DIRECTIONS FOR THIS TASK | Reproduce exactly, leaving out pictures, each line from the one holding "This screenshot has height=504, width=826." through the final line of the listing, and add nothing.

LISTED RECORDS |
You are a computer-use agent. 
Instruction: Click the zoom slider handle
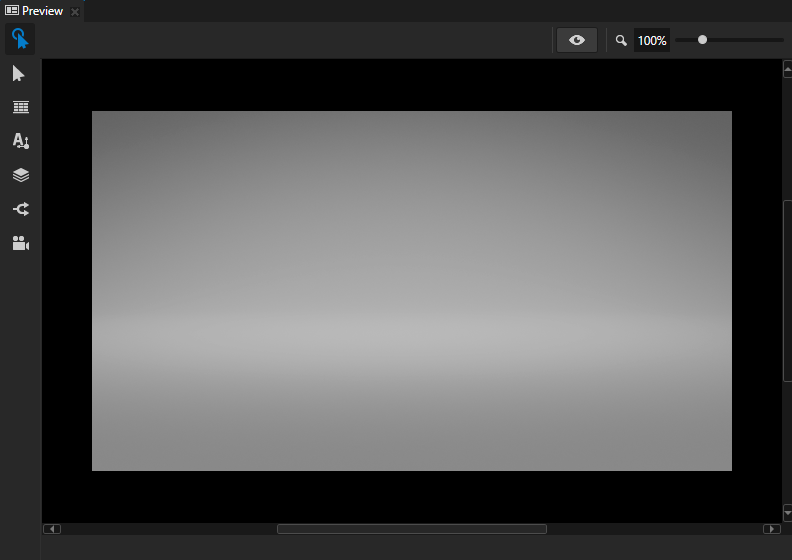(x=702, y=40)
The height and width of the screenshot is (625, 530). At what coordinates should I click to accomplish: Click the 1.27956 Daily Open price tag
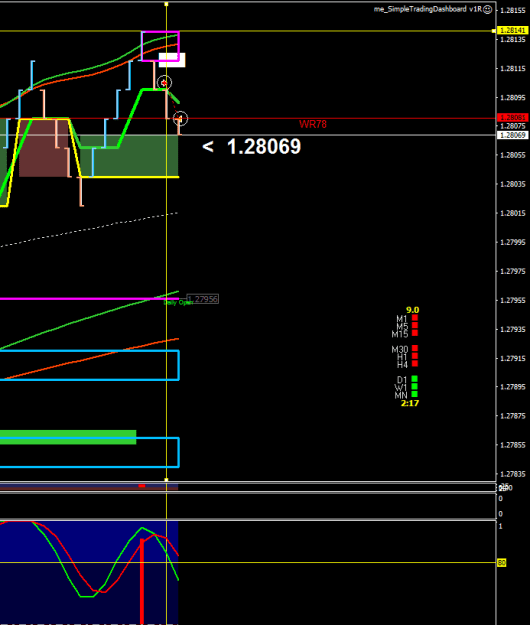click(x=202, y=299)
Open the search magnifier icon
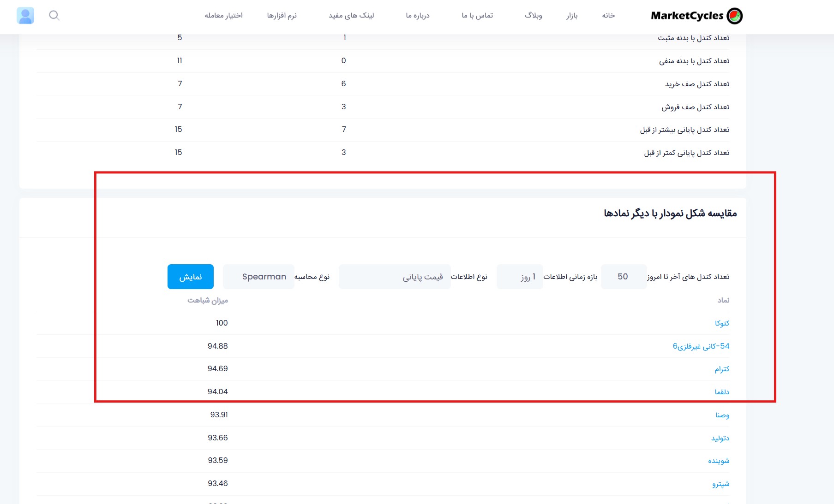The image size is (834, 504). click(x=54, y=15)
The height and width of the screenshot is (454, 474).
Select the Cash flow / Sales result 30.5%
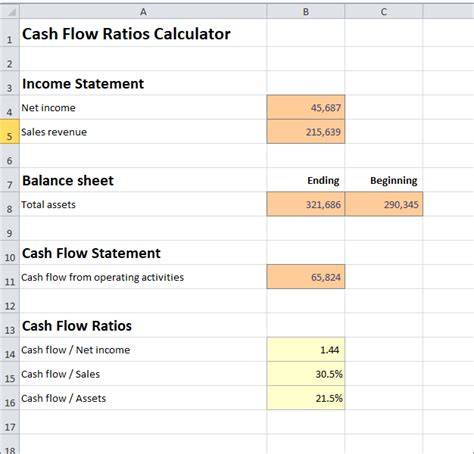[x=306, y=374]
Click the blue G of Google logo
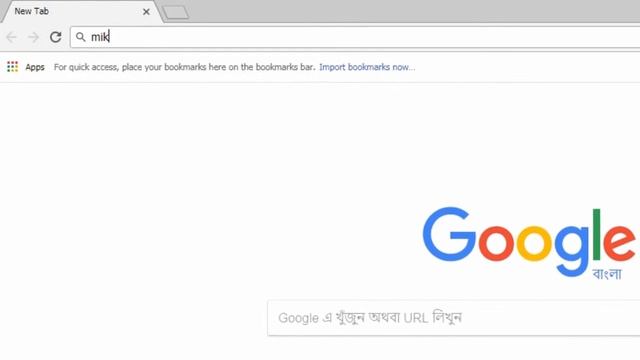Image resolution: width=640 pixels, height=360 pixels. click(x=449, y=234)
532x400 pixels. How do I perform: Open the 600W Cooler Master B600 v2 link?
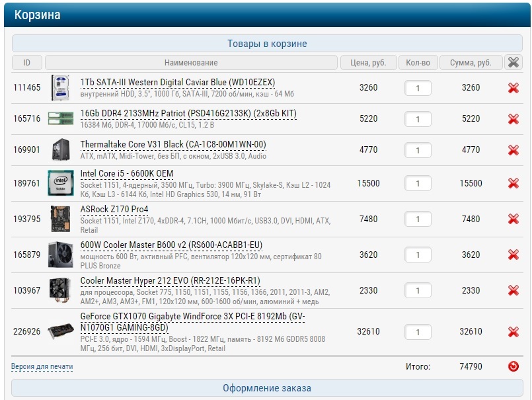pos(171,245)
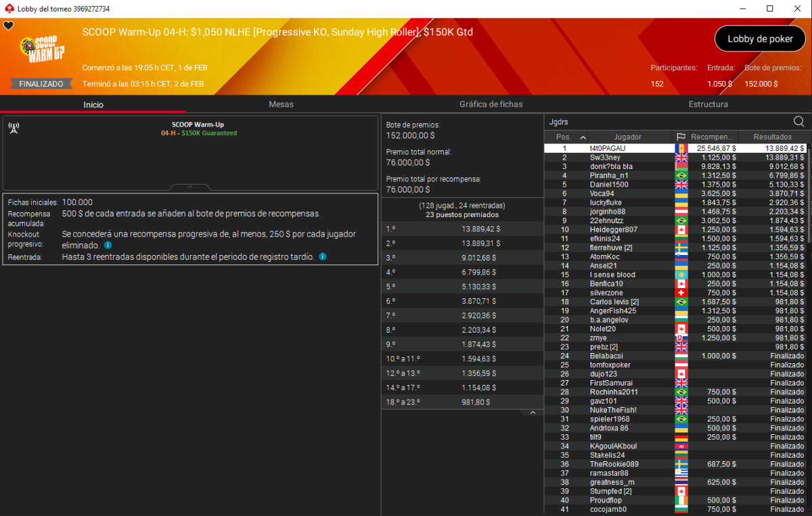Toggle sort order on Pos. column
The width and height of the screenshot is (812, 516).
click(564, 137)
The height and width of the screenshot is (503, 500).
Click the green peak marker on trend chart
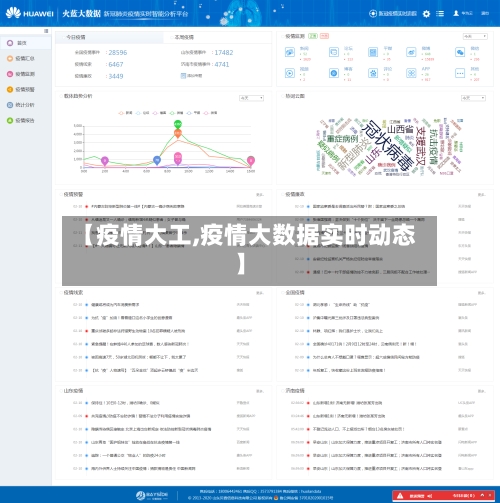[178, 125]
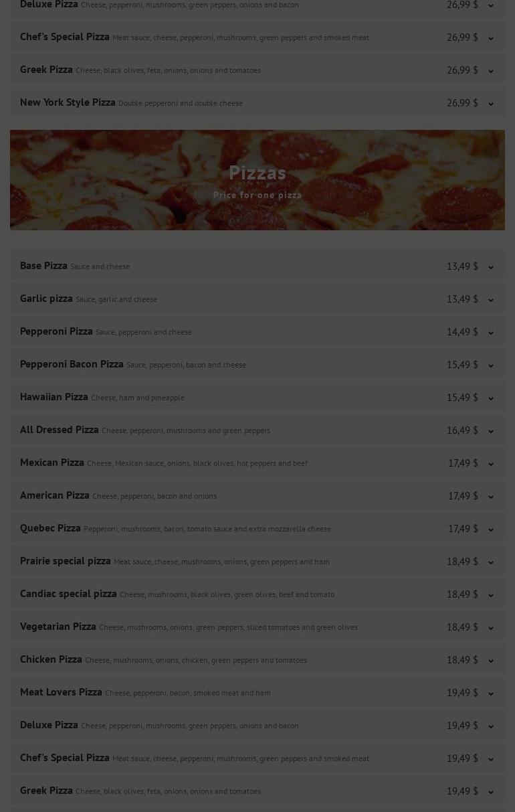Image resolution: width=515 pixels, height=812 pixels.
Task: Expand New York Style Pizza chevron
Action: [x=490, y=104]
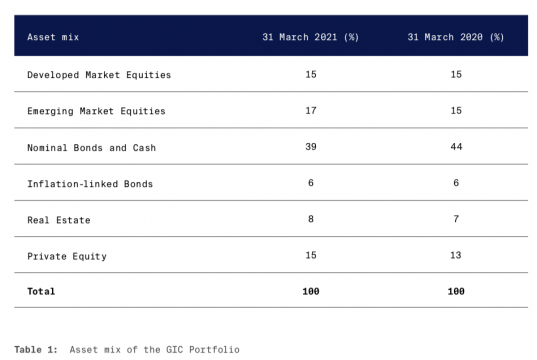Click the 2020 value 7 for Real Estate
This screenshot has width=537, height=360.
pos(456,219)
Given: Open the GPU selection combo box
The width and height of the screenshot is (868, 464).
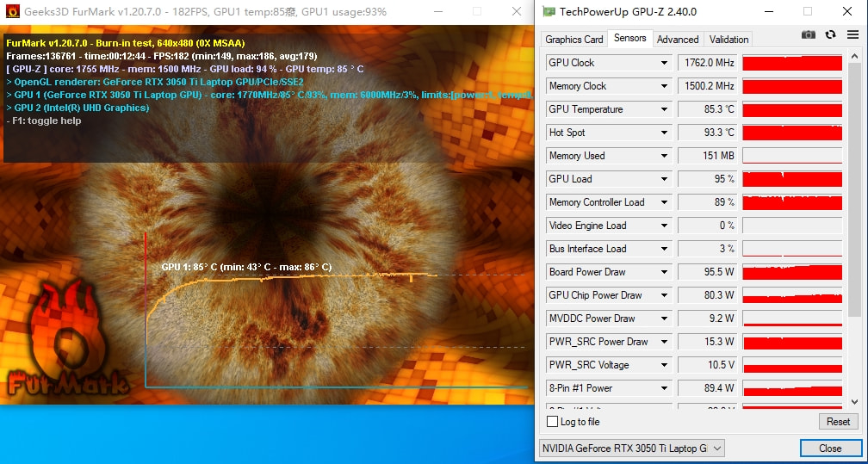Looking at the screenshot, I should coord(631,448).
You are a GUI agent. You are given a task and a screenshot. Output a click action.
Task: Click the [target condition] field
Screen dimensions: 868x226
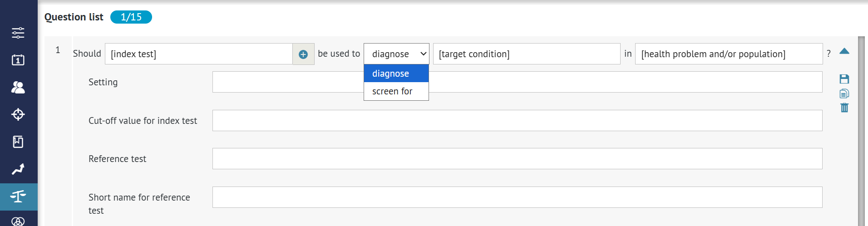(x=526, y=54)
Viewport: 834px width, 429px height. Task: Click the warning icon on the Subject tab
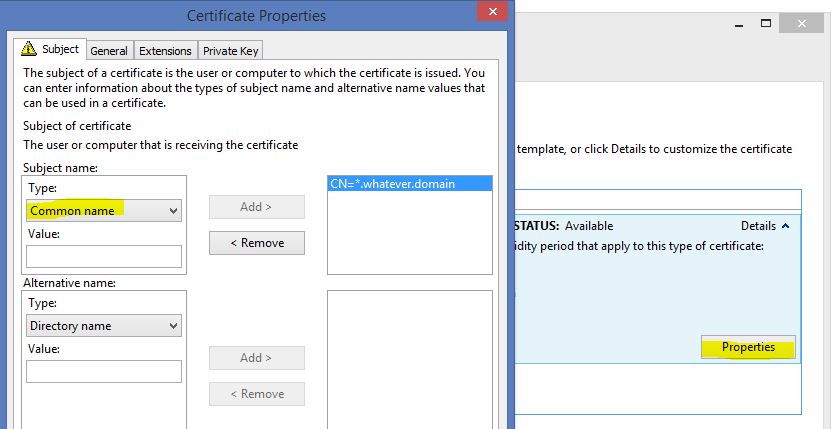click(29, 49)
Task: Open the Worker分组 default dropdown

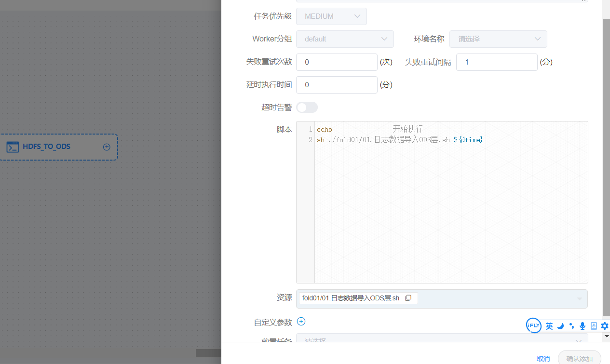Action: click(x=345, y=39)
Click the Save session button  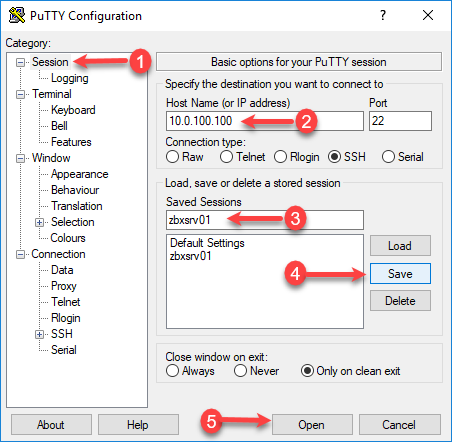400,274
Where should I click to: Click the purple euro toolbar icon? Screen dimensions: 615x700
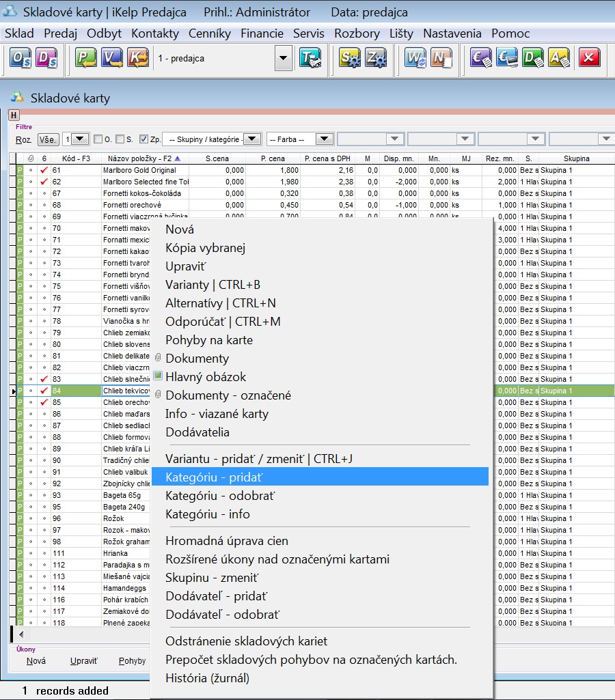481,59
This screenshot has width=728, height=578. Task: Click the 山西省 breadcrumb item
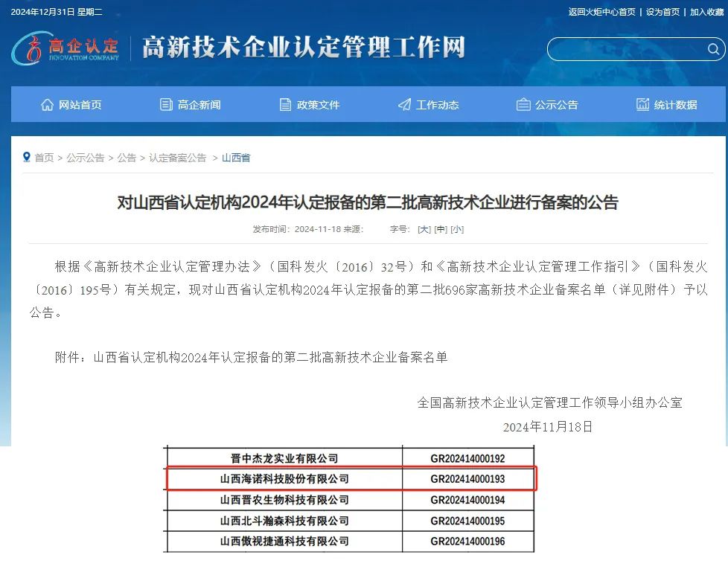[236, 158]
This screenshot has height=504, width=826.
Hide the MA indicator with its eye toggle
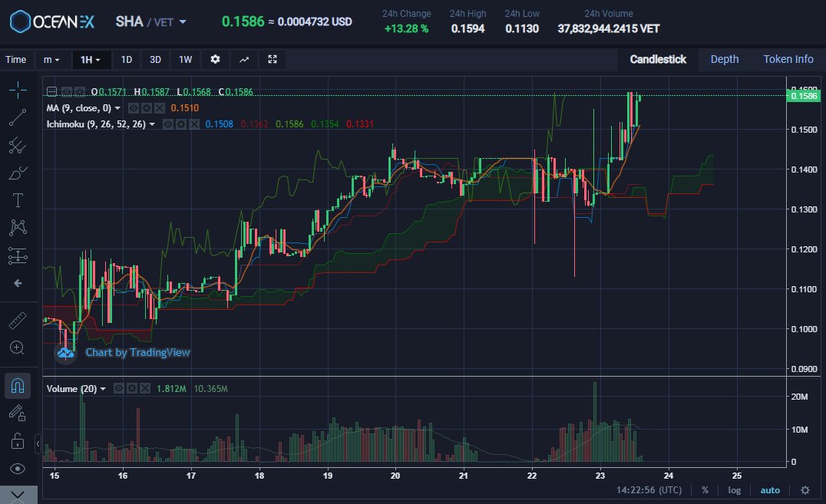[134, 108]
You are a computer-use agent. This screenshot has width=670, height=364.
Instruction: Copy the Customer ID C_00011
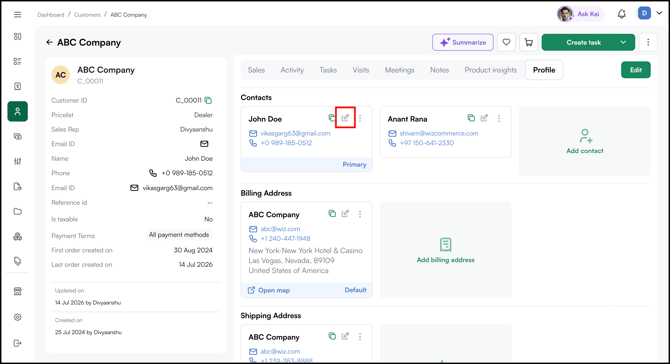coord(208,100)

EXERCISE RESPONSE |
This screenshot has height=504, width=826.
Hide the MA indicator with its eye toggle
[134, 108]
You are a computer-use agent. This screenshot has width=670, height=364.
Instruction: Copy the Customer ID C_00011
coord(208,100)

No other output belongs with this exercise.